A Shanghai, le rendez-vous avait été fixé en début d’après-midi au cœur de la ville, sur la place du Peuple. Seules 6 personnes ont répondu à l’appel, avant d’être interpellées par la police, qui les attendait.

Les manifestants étaient plus nombreux à Pékin, mais toujours discrets : une centaine de personnes rassemblées sans banderoles dans la rue commerçante de Wangfujing, très vite dispersées par la police.

Au total, les appels à manifester, diffusés par des dissidents chinois réfugiés à l’étranger, concernaient 13 grandes villes du pays.
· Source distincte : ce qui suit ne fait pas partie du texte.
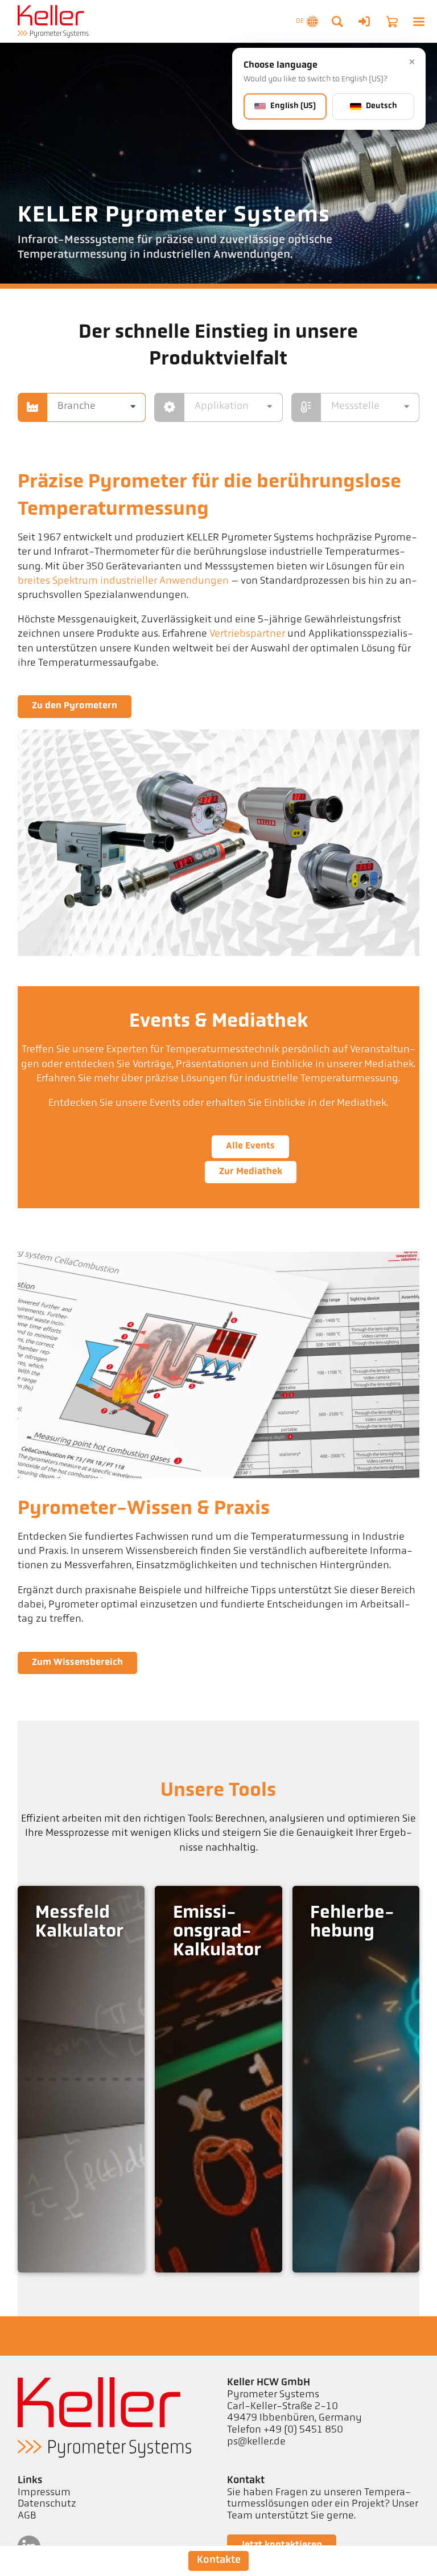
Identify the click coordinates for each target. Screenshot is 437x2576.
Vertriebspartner (247, 634)
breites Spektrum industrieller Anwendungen (123, 581)
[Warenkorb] (392, 21)
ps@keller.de (256, 2442)
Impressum (44, 2493)
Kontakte (219, 2560)
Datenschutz (47, 2504)
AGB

L’objectif étant de mener en Chine une «révolution du Jasmin», à l’image du soulèvement populaire en Tunisie. L’invitation encourageait particulièrement les chômeurs et les victimes d’expulsions forcées à se déplacer pour réclamer la liberté et la démocratie.

Un appel que les autorités ont pris très au sérieux. Dès hier, une quinzaine de militants des droits de l'homme ont été placés en détention provisoire ou consignés chez eux.

Depuis le début des révoltes dans le monde arabe, Pékin cherche à restreindre la couverture médiatique et l’impact de ces soulèvements. En commençant par la censure d’internet. Après le mot «Egypte», c’est le mot «jasmin» qui n’a plus le droit de cité sur les forums chinois.